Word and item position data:
▬▬▬▬▬▬▬▬▬▬
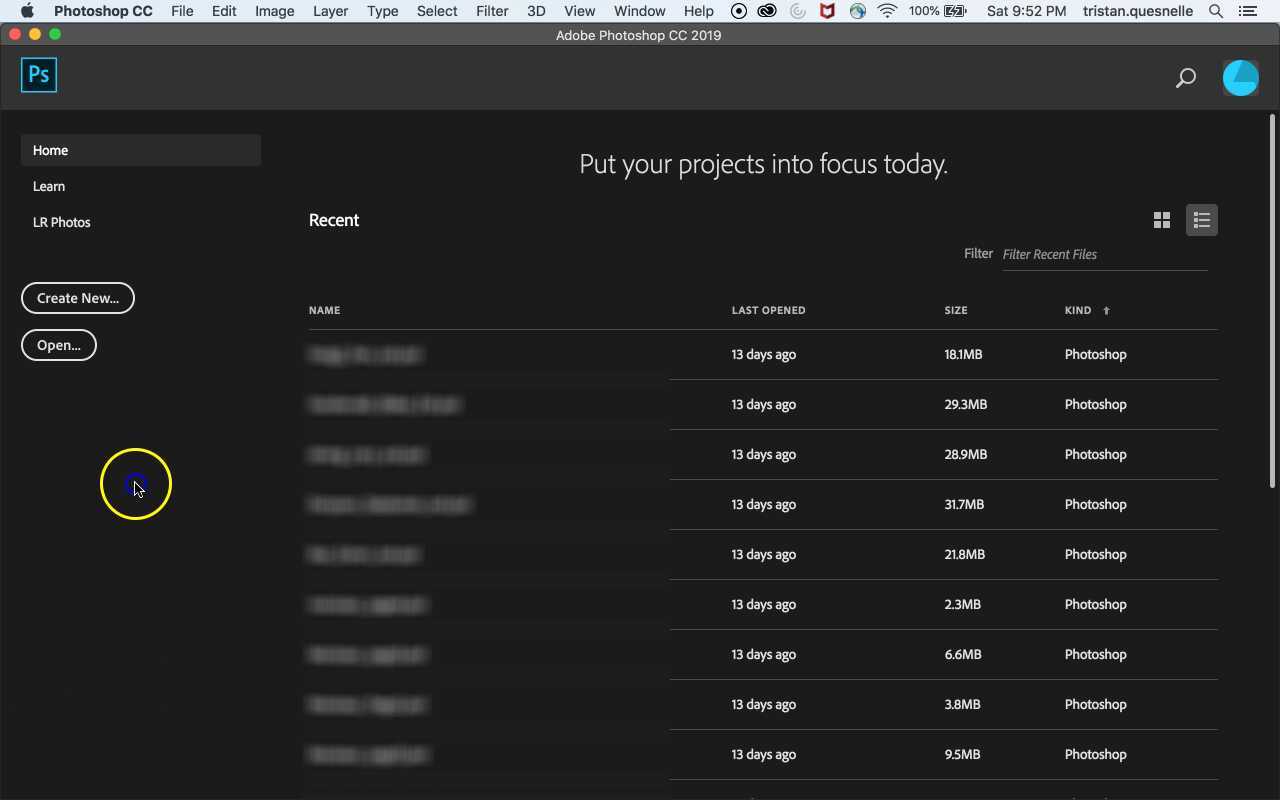
Task: Switch to list view of recent files
Action: (1201, 220)
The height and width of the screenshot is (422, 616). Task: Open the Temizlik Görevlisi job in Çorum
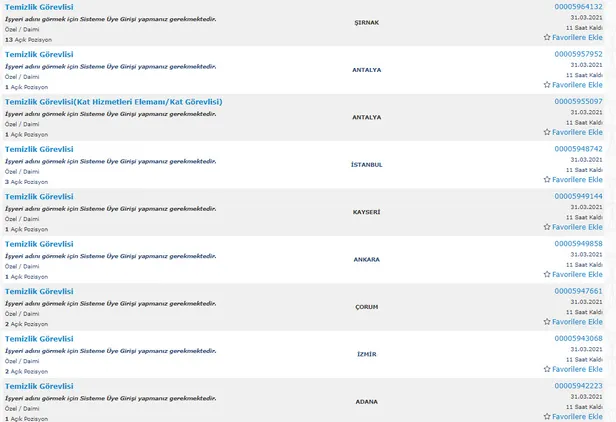39,291
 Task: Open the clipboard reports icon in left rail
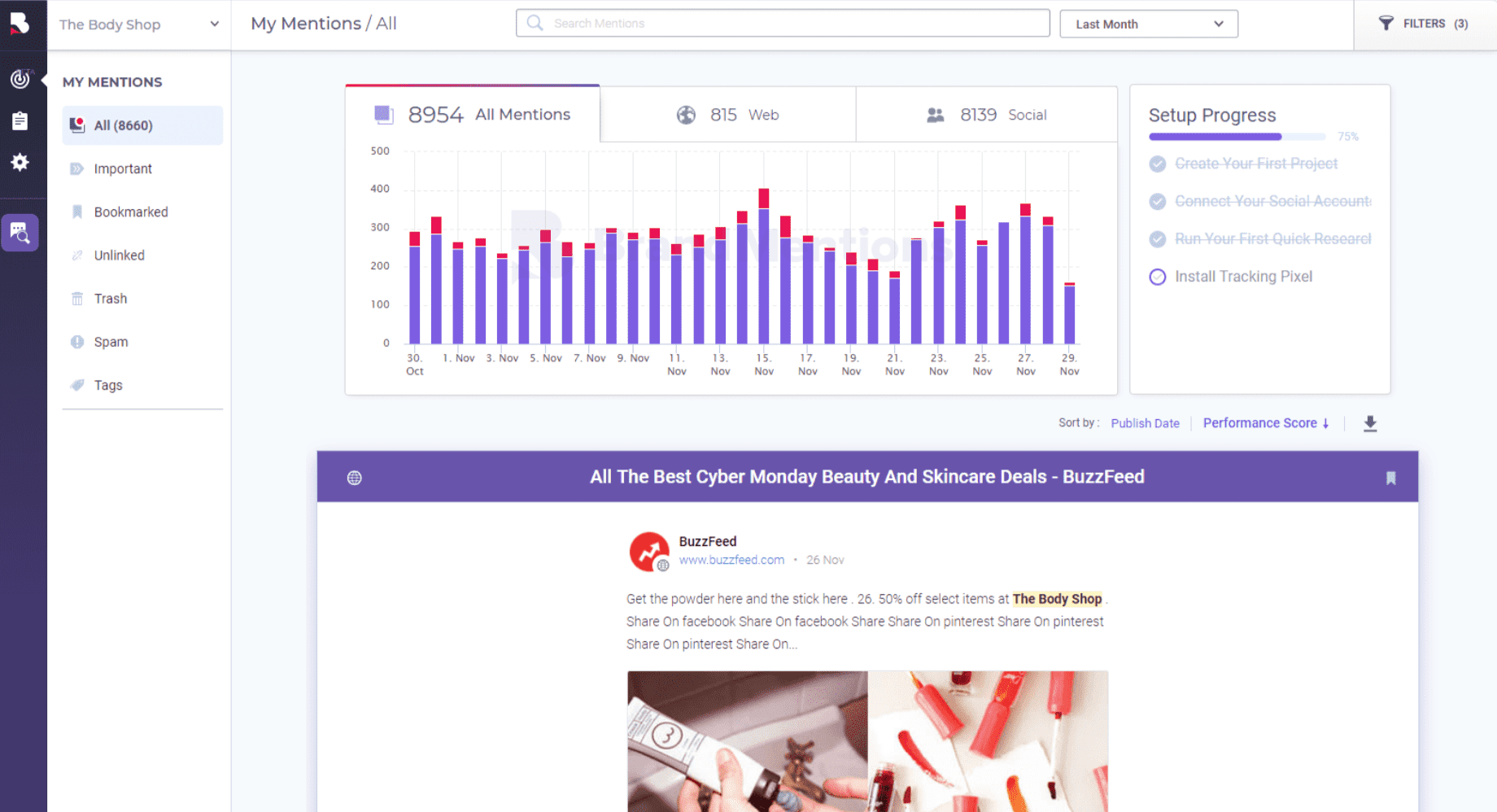tap(20, 120)
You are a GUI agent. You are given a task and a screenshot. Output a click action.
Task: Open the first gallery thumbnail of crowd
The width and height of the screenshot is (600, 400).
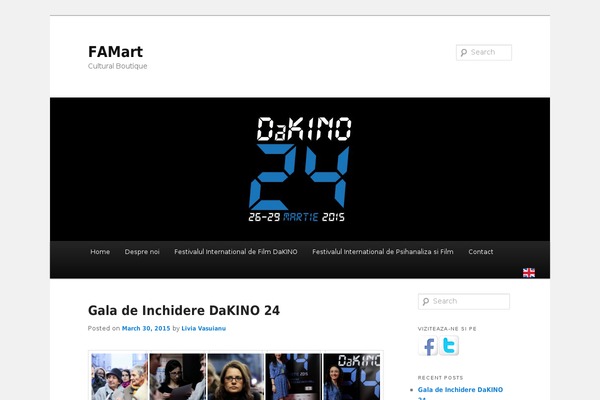pyautogui.click(x=119, y=376)
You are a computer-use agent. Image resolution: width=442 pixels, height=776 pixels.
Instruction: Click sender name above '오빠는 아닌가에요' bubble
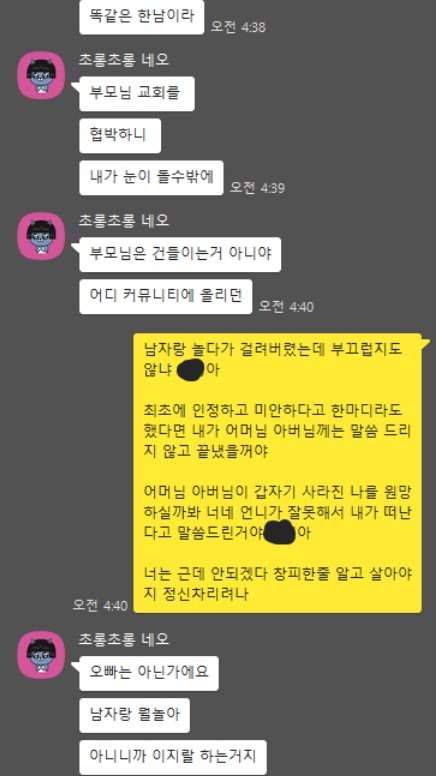pyautogui.click(x=124, y=639)
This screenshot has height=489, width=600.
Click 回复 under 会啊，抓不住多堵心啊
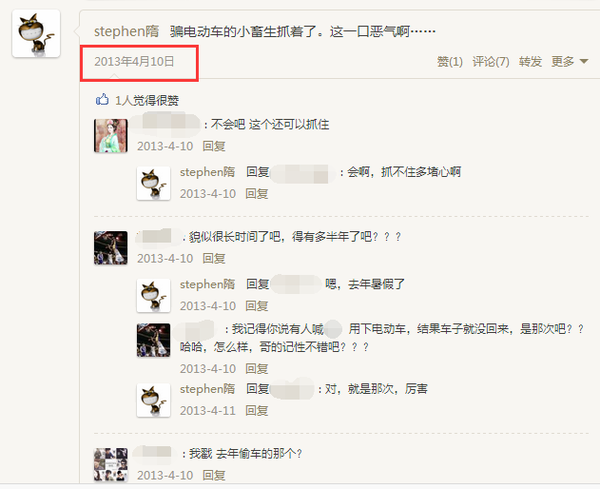coord(256,194)
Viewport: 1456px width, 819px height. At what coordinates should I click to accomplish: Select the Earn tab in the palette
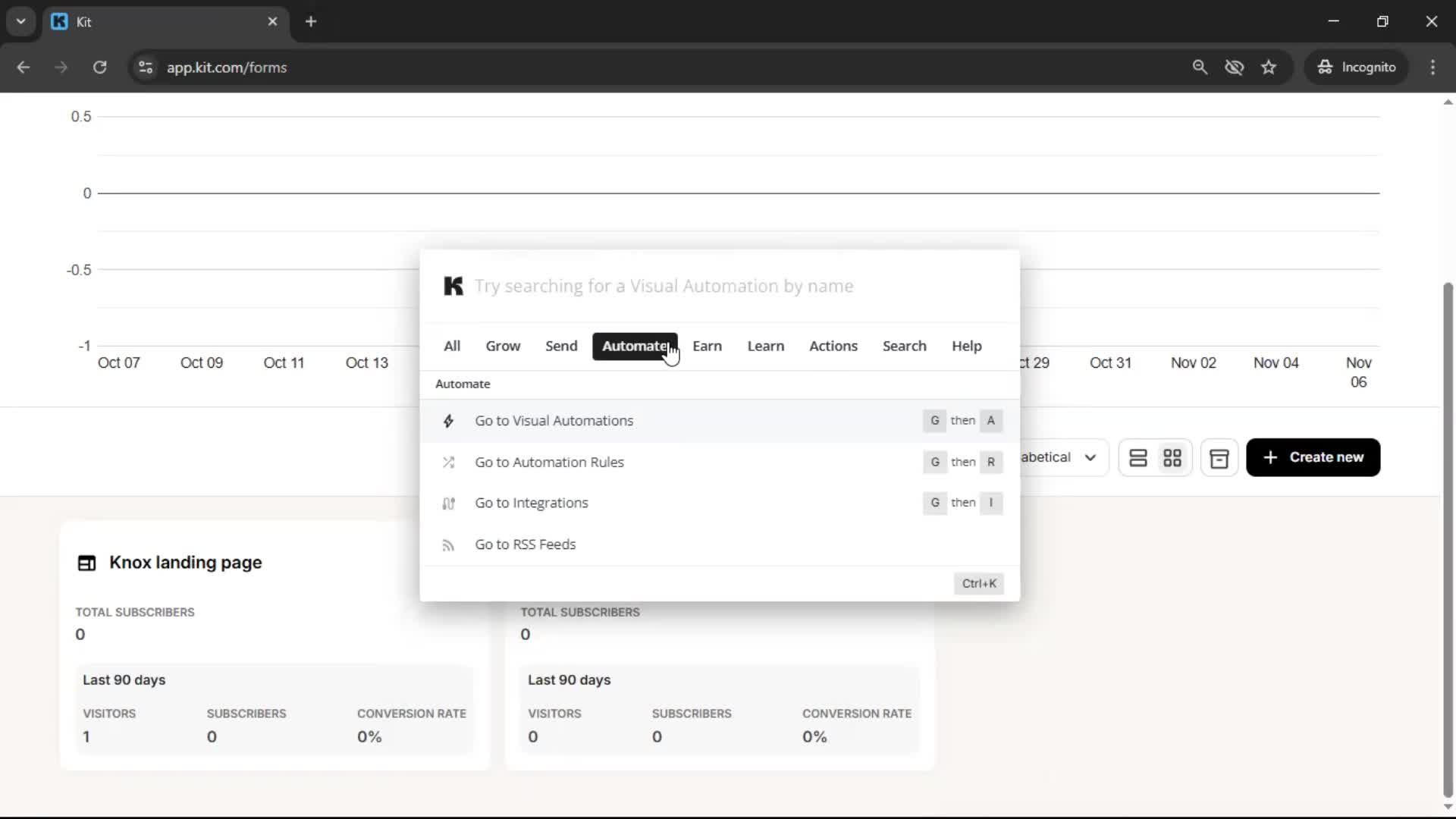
▬▬▬▬▬▬▬▬▬▬
Write out every line of the rows above as a JSON list of strings, with one string per line and no blank lines. Leave the pictures out.

_The result_:
[
  "Task: Switch to list view of recent files",
  "Action: (1201, 220)",
  "The height and width of the screenshot is (422, 616). Task: Open the Temizlik Görevlisi job in Çorum",
  "39,291",
  " Task: Open the clipboard reports icon in left rail",
  "tap(20, 120)",
  "You are a GUI agent. You are given a task and a screenshot. Output a click action.",
  "Task: Open the first gallery thumbnail of crowd",
  "The width and height of the screenshot is (600, 400).",
  "pyautogui.click(x=119, y=376)",
  "You are a computer-use agent. Image resolution: width=442 pixels, height=776 pixels.",
  "Instruction: Click sender name above '오빠는 아닌가에요' bubble",
  "pyautogui.click(x=124, y=639)",
  "This screenshot has height=489, width=600.",
  "Click 回复 under 会啊，抓不住多堵心啊",
  "coord(256,194)",
  "Viewport: 1456px width, 819px height. At what coordinates should I click to accomplish: Select the Earn tab in the palette"
]